Roma - «Della manovra correttiva che ci chiede Bruxelles non voglio sentir parlare». Con queste icastiche parole il segretario del Pd, Matteo Renzi, avrebbe intimato al ministro dell'Economia, Pier Carlo Padoan, di continuare a oltranza le trattative con la Commissione europea relativamente alla procedura di extra-deficit che pende sulla nostra testa e soprattutto sulle nostre tasche.
Al di là delle motivazioni puramente politiche (firmare un qualsiasi provvedimento che aumenti le tasse sarebbe un duro colpo alla popolarità del Pd e di un Renzi in grande sofferenza dopo la sconfitta referendaria), l'intento sarebbe genericamente condivisibile: ulteriori sacrifici comprometterebbero la capacità di ripresa. Il vero problema, tuttavia, è l'autorevolezza di una leadership nel momento in cui avanza una proposta.

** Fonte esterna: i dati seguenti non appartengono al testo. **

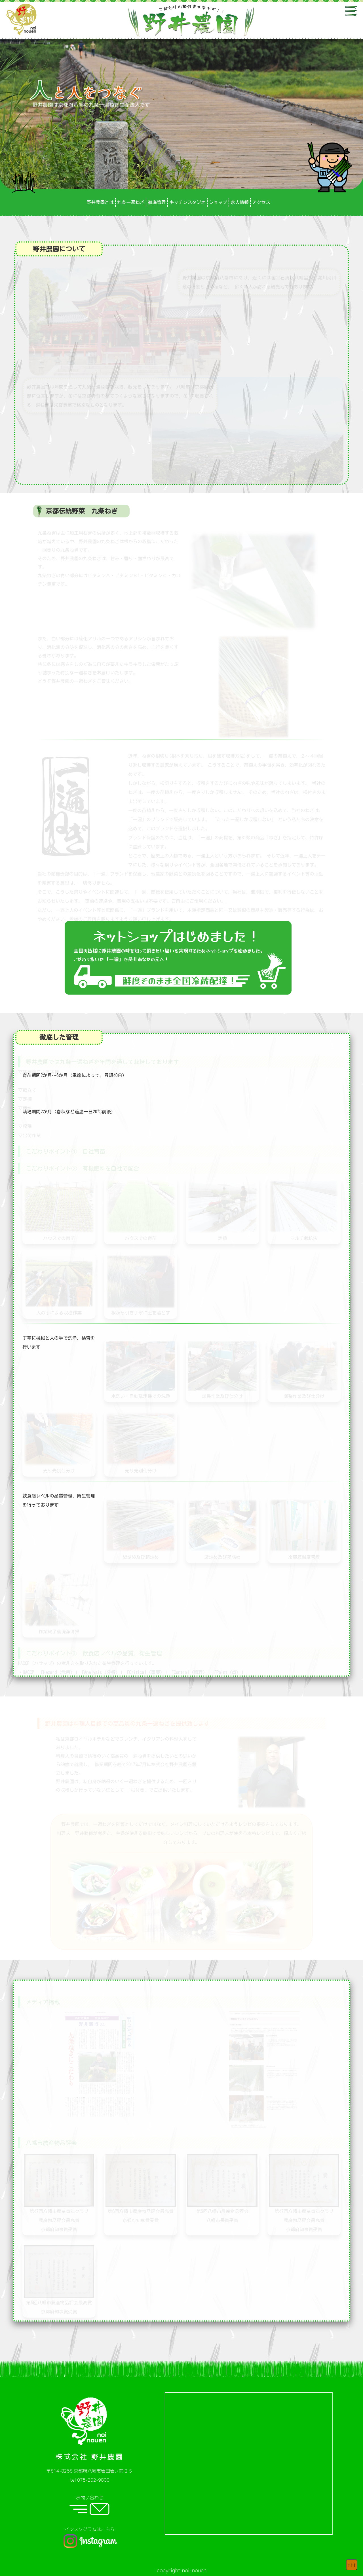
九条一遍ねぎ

E autorevolezza in questi casi fa rima con coerenza. Il Matteo Renzi, che oggi invoca la resistenza passiva contro gli euroburocrati sfidandoli all'apertura della procedura di infrazione contro un Paese che comunque rispetta la soglia del deficit/Pil, è lo stesso ex presidente del Consiglio che è sempre stato molto attento a non irritare troppo l'interlocutore comunitario. Andiamo a ritroso. L'anno scorso l'Italia ottenne il via libera a una legge di stabilità 2016 nella quale l'uso della flessibilità era stato eccessiva grazie a un arguto trucchetto. La mini-correzione chiesta da Bruxelles (lo 0,15% del Pil, circa 2 miliardi) fu effettuata attingendo a un Fondo stanziato presso Palazzo Chigi e utilizzando una quota di entrate straordinarie della prima voluntary disclosure. Il resto fu maquillage di (finta) spending review. Quel Fondo sarebbe dovuto servire ad abbassare le tasse, dunque alla richiesta di Bruxelles non solo Renzi e Padoan chinarono la testa, ma lo fecero a suon di miliardi. D'altronde, la stessa procedura di collaborazione volontaria nasce anche come escamotage per recuperare risorse fresche e non indispettire l'Europa.
Andiamo ancora un po' più indietro. Alla Stabilità del 2015, varata alla fine dell'anno precedente, con la conferma del bonus da 80 euro e i supersgravi per le assunzioni dei lavoratori dipendenti. Certo, quell'anno non ci fu bisogno di una manovra correttiva proprio perché la manovra aumentò di importo fino a 36 miliardi di euro. Nelle pieghe del documento si inserì l'aumento del prelievo fiscale su casse di previdenza, fondi pensione, polizze vita e fondazioni bancarie. Oltre agli enti nati in seguito alla privatizzazione degli istituti di credito, furono penalizzati le Casse di previdenza professionali (prelievo aumentato dal 20 al 26%) e i fondi pensione (tassazione incrementata dall'11,5 al 20%). Tasse nascoste delle quali il grande pubblico non si rende conto perché non tutti controllano la capitalizzazione del proprio conto previdenziale, ma che fanno ugualmente male al portafogli.
E sempre a proposito di 80 euro. Non si creda che il bonus varato a metà 2014 sia stato gratis.
I dieci miliardi necessari a finanziarlo sono stati recuperati per circa 2,6 miliardi dall'incremento della tassazione sulle rendite finanziarie dal 20 al 26% su prodotti di investimento, conti correnti e depositi postali. Anche quella decisione fu presa per non dispiacere troppo a Bruxelles, altrimenti la Commissione non avrebbe mai autorizzato uno sgravio in deficit. Ecco perché di Renzi oggi si deve dubitare.